After several months of rehabilitation, he was able to return for the 2014 campaign.
His Love of the Game Was Built Early On
Walsh was introduced to baseball in the East Boston Little League where his talent was recognized early. He was an All-Star in the Minor and Major Division, playing two years for the Williamsport team.
His father, Paul, was a strong source of support from the beginning.
“My father has been at virtually every one of my games for my whole life,” said Steven appreciatively.
Steven made his varsity baseball debut as a sophomore at East Boston High School and later played American League baseball and one season of collegiate baseball at Salem State.
“I was coached by Donnie DiLorenzo for my first two seasons in high school and Phil Brangiforte (the current EBHS principal) was my coach in my senior year,” said Walsh, who was an All-Star outfielder and a .300 hitter. “My coaches were awesome. They made the game fun and I learned so much from them.”
Looking to play baseball at a highly competitive level in the summertime, Walsh began playing in the Yawkey League, an elite loop that has current college players and former professional players.
He played his first two seasons with the Boston Padres before joining the East Boston Blue Sox and eventually the East Boston Bombers who were coached by Ron Jordan. He played for the Harbor Point (Dorchester) Dodgers and became a member of the Brighton Braves in 2014.
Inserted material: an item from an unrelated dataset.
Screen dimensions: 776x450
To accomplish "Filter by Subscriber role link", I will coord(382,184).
“Interestingly, I have two career Yawkey League home runs and they came one week apart for the East Boston Blue Sox in 2004,” recalled Walsh, a four-time Yawkey League All-Star and Gold Glove award recipient.
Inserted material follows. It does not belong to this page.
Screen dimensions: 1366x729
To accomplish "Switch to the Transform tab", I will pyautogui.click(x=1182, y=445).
Also highly regarded for his defensive skills in the outfield, Walsh said he patterns his game after Dwight Evans, his boyhood idol who was known for his cannon arm and prolific bat.
“My favorite ballplayer growing up was [former Red Sox star] Dwight Evans,” said Walsh.
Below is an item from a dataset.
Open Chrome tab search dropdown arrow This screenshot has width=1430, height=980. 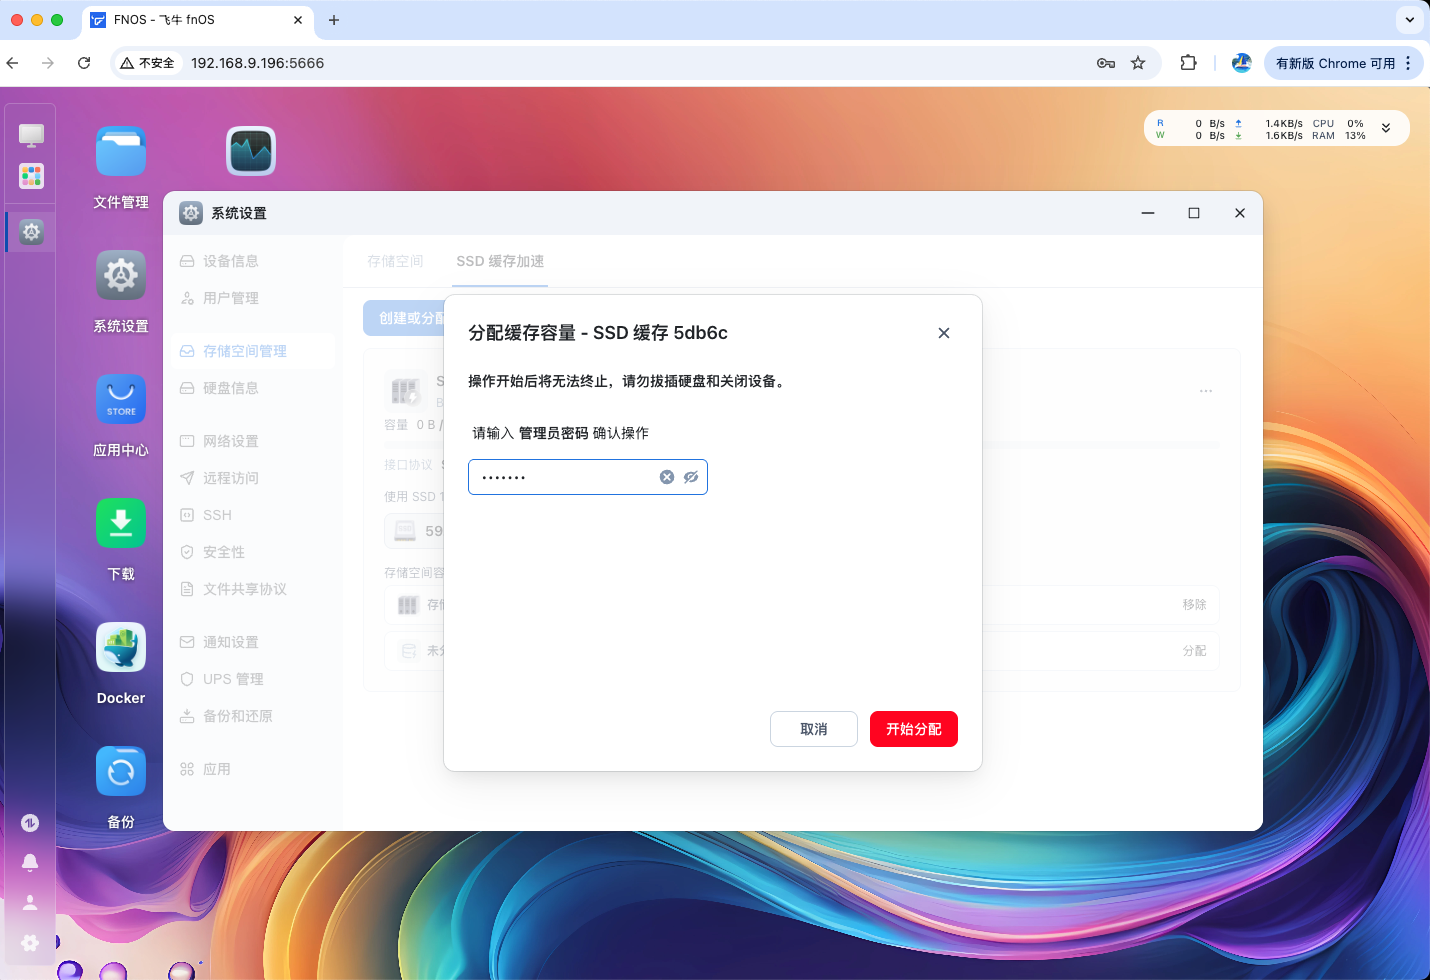pyautogui.click(x=1410, y=20)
On the road to reaching the 300-hit milestone, Walsh said he has batted against some truly terrific pitchers. He lists four hurlers in the “toughest I have faced” category: Mike Smith, former Toronto Blue Jays pitcher and now a Yawkey League teammate; former Providence College pitcher Marc DesRoches of the Somerville Alibrandis; Derek Bates of the Somerville Alibrandis; and now-teammate Mike McCarthy of the Revere Rockies.
Outstanding Sandlot Athlete Award in 2019
Steven Walsh was the recipient of the 2019 Outstanding Sandlot Athlete of the Year Award at the annual East Boston Athletic Board Banquet in June.
It was a full-circle achievement for the lifelong baseball standout who was named the Outstanding Baseball Athlete of the Year by the same organization in 1999.
From his earliest days on the fields of the East Boston Little League until today where he continues to put on the uniform and compete, Steve Walsh has been an ambassador of the game, always encouraging young athletes to play baseball.
He knows the end may be near as an active player and he’s okay with that. “After two knee surgeries, it’s tough playing alongside the college players – they call me, ‘Uncle Walshy,’” he said with a smile.
But asked specifically if this season might be his last, Steve Walsh replied, “I’ll continue to play ball for as long as I can or my body allows me. I love the quote from George Bernard Shaw who said, ‘We don’t stop playing because we grow old, we grow old because we stop playing.’
“With that being said, I hope to stay young and continue to play.’’
It’s safe to say that Steve Walsh will back on the field in 2020 and for many years to come collecting additional base hits and memories.